Zidan Amar زيدان عمار

Personal information
- Full name: Zidan Yusef Amar
- Date of birth: April 5, 1992 (age 32)
- Place of birth: Julis, Israel
- Position(s): Striker

Team information
- Current team: Maccabi Daliyat al-Karmel
- Number: 9

Youth career
- 2006–2008: Hapoel Nazareth Illit
- 2009–2011: Maccabi Haifa

Senior career*
- Years: Team / Apps / (Gls)
- 2011–2012: Hapoel Nazareth Illit / 21 / (4)
- 2012–2013: Hapoel Acre / 11 / (1)
- 2013: Hakoah Amidar Ramat Gan / 6 / (0)
- 2013–2014: Maccabi Daliyat al-Karmel / 20 / (3)
- 2014–2015: Beitar Nahariya / 21 / (5)
- 2015–2017: Maccabi Ahi Nazareth / 1 / (0)
- 2015–2016: → Hapoel Iksal / 13 / (2)
- 2017–2018: Maccabi Daliyat al-Karmel / 17 / (1)
- 2018–2019: Maccabi Bnei Reineh / 22 / (4)
- 2019–2020: Hapoel Tuba-Zangariyye / 19 / (6)
- 2020–2022: Hapoel Arraba / 0 / (0)
- 2020: → Hapoel Bnei Bi'ina / 3 / (0)
- 2021–2022: → Maccabi Ahva Sha'ab / 35 / (7)
- 2022: Hapoel Ironi Safed / 8 / (0)
- 2022–2023: Hapoel Ihud Bnei Sumei / 5 / (1)
- 2023–: Maccabi Ahva Sha'ab / 13 / (9)

= Zidan Amar =

Israeli-Druze footballer

Zidan Amar (زيدان عمار, זידאן עמאר; born 5 April 1992) is an Israeli-Druze footballer who currently plays at Maccabi Ahva Sha'ab.

==Biography==
As a child, he joined a local footballing school sponsored by Maccabi Tel Aviv in his home village, Julis, before moving to play for Hapoel Nazareth Illit's u-16 team.

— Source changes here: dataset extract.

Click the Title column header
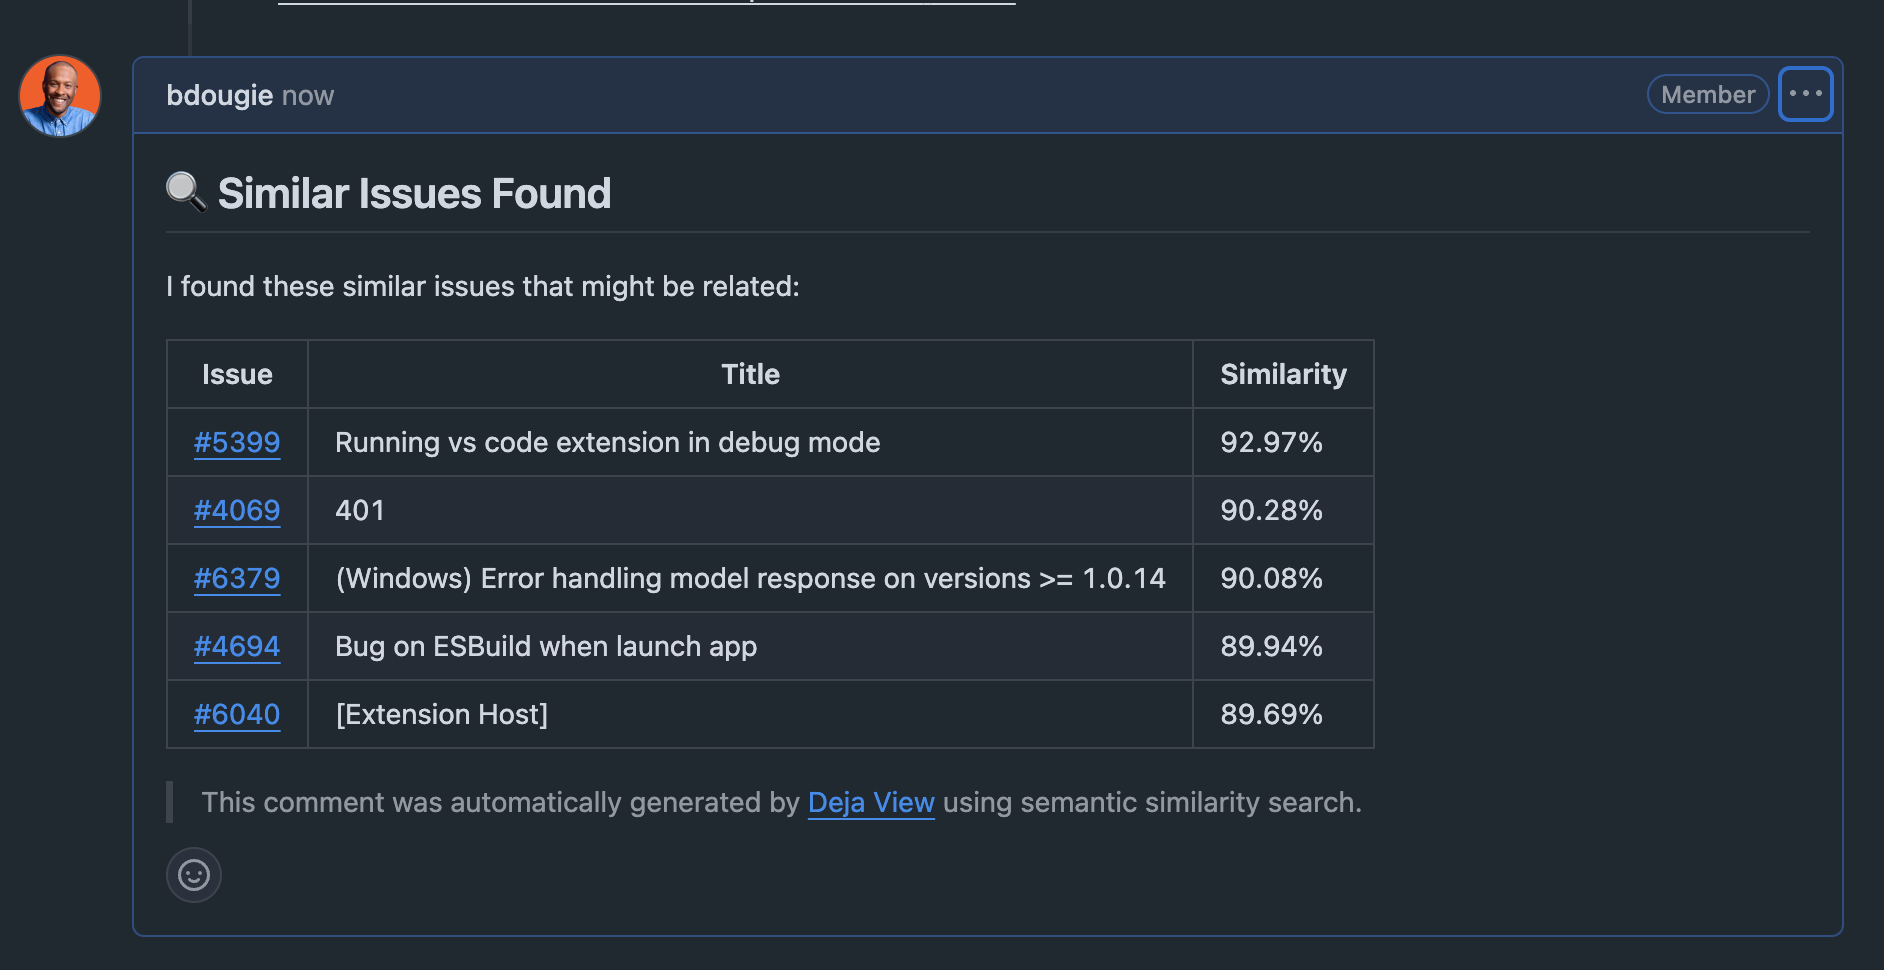Image resolution: width=1884 pixels, height=970 pixels. click(750, 374)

Two years later he transferred to Maccabi Haifa and played at the club's youth team, scoring 8 goals in his first season, helping the youth team winning the Israeli Noar Leumit League. Amar played a total of 23 matches in Israel's youth teams, scoring 5 goals

As a senior player, Amar had stints in Hapoel Acre, Hakoah Amidar Ramat Gan and Maccabi Daliyat al-Karmel before returning to Beitar Nahariya at the beginning of 2014–15 season.